* BEGIN RECORD SET *

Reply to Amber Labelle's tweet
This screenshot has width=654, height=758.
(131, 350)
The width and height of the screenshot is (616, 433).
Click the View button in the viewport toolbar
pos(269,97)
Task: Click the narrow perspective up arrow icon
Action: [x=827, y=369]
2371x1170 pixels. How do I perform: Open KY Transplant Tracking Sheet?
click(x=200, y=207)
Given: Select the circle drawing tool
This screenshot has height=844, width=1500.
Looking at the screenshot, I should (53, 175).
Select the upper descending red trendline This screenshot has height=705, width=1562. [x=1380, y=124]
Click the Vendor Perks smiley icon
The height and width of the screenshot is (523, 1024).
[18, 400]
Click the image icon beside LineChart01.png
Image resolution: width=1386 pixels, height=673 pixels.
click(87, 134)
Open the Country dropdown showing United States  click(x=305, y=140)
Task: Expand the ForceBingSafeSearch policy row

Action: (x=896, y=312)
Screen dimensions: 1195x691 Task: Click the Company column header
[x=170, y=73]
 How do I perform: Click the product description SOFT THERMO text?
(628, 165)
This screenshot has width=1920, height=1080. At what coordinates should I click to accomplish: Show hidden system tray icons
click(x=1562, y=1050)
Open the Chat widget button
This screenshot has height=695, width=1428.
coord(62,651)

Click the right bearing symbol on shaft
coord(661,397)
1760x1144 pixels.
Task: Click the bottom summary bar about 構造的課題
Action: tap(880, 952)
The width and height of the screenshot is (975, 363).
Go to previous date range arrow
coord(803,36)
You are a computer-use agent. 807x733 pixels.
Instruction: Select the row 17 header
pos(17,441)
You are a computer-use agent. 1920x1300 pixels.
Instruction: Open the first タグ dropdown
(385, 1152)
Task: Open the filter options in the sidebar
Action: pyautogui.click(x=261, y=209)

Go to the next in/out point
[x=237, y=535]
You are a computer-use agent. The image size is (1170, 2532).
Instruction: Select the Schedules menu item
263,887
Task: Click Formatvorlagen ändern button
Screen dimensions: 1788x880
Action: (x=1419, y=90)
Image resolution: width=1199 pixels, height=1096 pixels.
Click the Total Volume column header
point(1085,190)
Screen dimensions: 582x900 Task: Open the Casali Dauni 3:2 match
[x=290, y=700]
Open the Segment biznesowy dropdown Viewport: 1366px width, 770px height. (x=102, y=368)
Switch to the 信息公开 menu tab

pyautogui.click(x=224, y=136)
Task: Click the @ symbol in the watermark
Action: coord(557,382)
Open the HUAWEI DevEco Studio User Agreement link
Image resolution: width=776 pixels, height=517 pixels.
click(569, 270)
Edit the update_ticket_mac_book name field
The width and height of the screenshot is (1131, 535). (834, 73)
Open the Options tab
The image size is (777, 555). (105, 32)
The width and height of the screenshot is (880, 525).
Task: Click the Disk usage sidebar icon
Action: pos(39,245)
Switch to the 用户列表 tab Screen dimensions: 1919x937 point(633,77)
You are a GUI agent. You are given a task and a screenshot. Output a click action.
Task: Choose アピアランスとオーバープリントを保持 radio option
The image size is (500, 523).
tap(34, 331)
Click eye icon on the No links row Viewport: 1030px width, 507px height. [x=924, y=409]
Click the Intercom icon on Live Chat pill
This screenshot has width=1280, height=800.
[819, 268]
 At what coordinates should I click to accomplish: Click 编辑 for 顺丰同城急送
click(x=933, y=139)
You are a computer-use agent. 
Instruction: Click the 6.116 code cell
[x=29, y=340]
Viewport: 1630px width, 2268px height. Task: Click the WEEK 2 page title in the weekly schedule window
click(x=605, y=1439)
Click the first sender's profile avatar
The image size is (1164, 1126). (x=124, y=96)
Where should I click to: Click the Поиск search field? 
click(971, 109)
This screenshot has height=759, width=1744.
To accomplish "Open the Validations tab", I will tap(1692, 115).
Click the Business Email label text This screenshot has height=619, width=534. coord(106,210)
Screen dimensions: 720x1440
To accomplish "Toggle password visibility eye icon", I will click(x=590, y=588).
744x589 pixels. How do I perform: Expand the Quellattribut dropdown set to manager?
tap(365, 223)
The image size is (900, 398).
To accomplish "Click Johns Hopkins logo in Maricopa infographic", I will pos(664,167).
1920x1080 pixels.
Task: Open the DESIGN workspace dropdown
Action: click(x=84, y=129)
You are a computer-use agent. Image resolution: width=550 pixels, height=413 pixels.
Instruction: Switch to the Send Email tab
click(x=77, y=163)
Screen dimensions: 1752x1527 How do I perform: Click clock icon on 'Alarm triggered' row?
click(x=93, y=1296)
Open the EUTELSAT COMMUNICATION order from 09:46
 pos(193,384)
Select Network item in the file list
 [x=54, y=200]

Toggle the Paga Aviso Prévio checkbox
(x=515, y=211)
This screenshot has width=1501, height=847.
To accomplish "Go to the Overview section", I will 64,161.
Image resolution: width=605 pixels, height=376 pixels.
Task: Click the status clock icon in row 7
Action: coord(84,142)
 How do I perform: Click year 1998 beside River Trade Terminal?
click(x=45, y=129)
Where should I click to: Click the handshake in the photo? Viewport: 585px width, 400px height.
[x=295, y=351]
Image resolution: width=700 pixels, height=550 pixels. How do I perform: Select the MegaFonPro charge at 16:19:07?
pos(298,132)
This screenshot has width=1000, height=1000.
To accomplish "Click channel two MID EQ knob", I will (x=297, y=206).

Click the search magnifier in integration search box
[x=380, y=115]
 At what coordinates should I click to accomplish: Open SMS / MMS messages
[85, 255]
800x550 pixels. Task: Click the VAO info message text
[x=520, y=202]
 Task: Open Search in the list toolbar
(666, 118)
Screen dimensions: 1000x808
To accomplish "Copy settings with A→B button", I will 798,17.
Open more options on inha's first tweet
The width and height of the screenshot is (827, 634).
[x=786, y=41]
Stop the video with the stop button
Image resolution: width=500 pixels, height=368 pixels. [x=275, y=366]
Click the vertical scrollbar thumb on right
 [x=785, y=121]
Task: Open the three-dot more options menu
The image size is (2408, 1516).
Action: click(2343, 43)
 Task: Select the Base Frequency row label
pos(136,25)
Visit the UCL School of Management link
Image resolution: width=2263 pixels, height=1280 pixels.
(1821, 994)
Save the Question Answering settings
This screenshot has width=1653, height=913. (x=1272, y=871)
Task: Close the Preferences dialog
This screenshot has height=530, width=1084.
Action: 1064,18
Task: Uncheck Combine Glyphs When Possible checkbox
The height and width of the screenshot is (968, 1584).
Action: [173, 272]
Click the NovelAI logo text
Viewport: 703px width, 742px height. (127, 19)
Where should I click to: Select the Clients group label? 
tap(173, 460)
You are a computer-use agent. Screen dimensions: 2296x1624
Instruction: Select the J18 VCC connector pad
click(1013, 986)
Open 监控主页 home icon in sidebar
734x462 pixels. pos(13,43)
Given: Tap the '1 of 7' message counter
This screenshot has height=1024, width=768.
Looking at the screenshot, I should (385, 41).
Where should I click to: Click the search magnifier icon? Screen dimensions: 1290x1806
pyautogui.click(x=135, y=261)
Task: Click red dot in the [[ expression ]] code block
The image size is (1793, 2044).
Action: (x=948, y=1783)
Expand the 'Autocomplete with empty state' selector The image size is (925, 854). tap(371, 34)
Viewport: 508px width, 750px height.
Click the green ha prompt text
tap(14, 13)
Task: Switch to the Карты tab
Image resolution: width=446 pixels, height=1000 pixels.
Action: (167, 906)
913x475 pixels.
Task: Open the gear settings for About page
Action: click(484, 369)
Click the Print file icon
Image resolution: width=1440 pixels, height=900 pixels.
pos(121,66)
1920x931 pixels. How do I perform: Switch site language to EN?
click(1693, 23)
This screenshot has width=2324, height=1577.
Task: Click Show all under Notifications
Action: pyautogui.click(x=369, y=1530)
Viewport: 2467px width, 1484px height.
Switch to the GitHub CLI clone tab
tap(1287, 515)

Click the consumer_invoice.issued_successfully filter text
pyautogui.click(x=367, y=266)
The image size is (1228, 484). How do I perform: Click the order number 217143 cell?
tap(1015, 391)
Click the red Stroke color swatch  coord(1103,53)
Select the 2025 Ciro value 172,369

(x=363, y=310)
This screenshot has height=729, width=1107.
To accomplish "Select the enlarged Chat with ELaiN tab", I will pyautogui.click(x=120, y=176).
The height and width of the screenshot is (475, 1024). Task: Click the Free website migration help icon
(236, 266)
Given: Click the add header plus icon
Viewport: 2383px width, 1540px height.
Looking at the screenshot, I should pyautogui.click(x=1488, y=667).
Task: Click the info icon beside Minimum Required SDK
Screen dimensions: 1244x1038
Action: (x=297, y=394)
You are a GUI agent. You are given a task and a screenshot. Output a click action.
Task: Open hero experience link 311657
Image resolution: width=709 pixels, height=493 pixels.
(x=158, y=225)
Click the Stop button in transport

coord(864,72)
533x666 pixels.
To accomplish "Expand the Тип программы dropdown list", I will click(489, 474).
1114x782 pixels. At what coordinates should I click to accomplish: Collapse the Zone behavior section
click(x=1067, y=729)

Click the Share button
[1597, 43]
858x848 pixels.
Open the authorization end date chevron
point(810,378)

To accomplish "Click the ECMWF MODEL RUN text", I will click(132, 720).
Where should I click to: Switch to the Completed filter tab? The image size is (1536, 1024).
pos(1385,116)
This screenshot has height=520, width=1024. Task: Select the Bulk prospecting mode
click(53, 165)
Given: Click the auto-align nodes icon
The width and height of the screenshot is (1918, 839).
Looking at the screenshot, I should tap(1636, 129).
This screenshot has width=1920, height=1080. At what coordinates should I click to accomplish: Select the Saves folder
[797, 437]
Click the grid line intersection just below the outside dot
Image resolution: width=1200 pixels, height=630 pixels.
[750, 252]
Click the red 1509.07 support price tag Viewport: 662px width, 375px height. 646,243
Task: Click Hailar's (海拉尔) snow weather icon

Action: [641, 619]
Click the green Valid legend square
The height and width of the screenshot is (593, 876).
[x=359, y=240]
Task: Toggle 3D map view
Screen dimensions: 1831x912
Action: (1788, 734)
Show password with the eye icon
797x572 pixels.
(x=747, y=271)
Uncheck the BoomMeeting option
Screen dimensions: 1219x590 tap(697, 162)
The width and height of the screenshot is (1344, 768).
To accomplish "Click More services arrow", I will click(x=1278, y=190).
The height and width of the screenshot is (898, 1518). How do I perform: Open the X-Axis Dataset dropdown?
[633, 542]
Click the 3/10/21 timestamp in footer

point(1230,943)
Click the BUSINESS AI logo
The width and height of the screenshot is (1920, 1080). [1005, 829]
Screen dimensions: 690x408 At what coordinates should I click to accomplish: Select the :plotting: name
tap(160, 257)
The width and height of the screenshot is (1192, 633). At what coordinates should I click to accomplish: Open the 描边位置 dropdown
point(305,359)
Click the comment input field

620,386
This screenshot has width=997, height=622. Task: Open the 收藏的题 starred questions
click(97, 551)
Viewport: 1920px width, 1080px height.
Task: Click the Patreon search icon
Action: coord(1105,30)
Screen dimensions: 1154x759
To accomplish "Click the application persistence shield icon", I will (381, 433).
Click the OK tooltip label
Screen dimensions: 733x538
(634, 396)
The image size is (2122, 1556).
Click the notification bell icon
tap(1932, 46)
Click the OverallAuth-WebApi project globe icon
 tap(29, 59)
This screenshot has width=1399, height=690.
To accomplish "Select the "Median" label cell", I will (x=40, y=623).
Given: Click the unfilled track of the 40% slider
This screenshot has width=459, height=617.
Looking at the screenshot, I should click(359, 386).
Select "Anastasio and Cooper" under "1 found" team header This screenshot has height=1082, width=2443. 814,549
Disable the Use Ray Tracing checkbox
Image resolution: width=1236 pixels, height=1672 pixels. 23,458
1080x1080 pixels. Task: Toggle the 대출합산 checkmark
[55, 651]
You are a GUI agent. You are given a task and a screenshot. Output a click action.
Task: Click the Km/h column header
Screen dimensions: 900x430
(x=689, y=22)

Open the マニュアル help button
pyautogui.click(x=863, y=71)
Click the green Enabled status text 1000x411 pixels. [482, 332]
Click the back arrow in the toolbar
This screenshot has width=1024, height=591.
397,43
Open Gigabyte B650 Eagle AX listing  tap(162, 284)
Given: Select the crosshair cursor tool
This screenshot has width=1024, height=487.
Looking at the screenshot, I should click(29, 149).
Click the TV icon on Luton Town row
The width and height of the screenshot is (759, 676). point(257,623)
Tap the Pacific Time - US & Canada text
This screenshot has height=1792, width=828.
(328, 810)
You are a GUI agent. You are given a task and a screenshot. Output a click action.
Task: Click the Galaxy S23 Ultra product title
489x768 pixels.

* END RECORD SET *

— STATED GOAL —
Rewrite the part of the rows that opens with the line containing "Given: Click the auto-align nodes icon" and closes with the line containing "will (x=40, y=623).", switching "dropdown" to "menu" and leaving everything else unchanged.

— EXERCISE ANSWER —
Given: Click the auto-align nodes icon
The width and height of the screenshot is (1918, 839).
Looking at the screenshot, I should tap(1636, 129).
This screenshot has width=1920, height=1080. At what coordinates should I click to accomplish: Select the Saves folder
[797, 437]
Click the grid line intersection just below the outside dot
Image resolution: width=1200 pixels, height=630 pixels.
[750, 252]
Click the red 1509.07 support price tag Viewport: 662px width, 375px height. 646,243
Task: Click Hailar's (海拉尔) snow weather icon

Action: [641, 619]
Click the green Valid legend square
The height and width of the screenshot is (593, 876).
[x=359, y=240]
Task: Toggle 3D map view
Screen dimensions: 1831x912
Action: (1788, 734)
Show password with the eye icon
797x572 pixels.
(x=747, y=271)
Uncheck the BoomMeeting option
Screen dimensions: 1219x590 tap(697, 162)
The width and height of the screenshot is (1344, 768).
To accomplish "Click More services arrow", I will click(x=1278, y=190).
The height and width of the screenshot is (898, 1518). How do I perform: Open the X-Axis Dataset menu?
[633, 542]
Click the 3/10/21 timestamp in footer

point(1230,943)
Click the BUSINESS AI logo
The width and height of the screenshot is (1920, 1080). [1005, 829]
Screen dimensions: 690x408 At what coordinates should I click to accomplish: Select the :plotting: name
tap(160, 257)
The width and height of the screenshot is (1192, 633). At what coordinates should I click to accomplish: Open the 描边位置 menu
point(305,359)
Click the comment input field

620,386
This screenshot has width=997, height=622. Task: Open the 收藏的题 starred questions
click(97, 551)
Viewport: 1920px width, 1080px height.
Task: Click the Patreon search icon
Action: coord(1105,30)
Screen dimensions: 1154x759
To accomplish "Click the application persistence shield icon", I will (381, 433).
Click the OK tooltip label
Screen dimensions: 733x538
(634, 396)
The image size is (2122, 1556).
Click the notification bell icon
tap(1932, 46)
Click the OverallAuth-WebApi project globe icon
 tap(29, 59)
This screenshot has width=1399, height=690.
To accomplish "Select the "Median" label cell", I will (x=40, y=623).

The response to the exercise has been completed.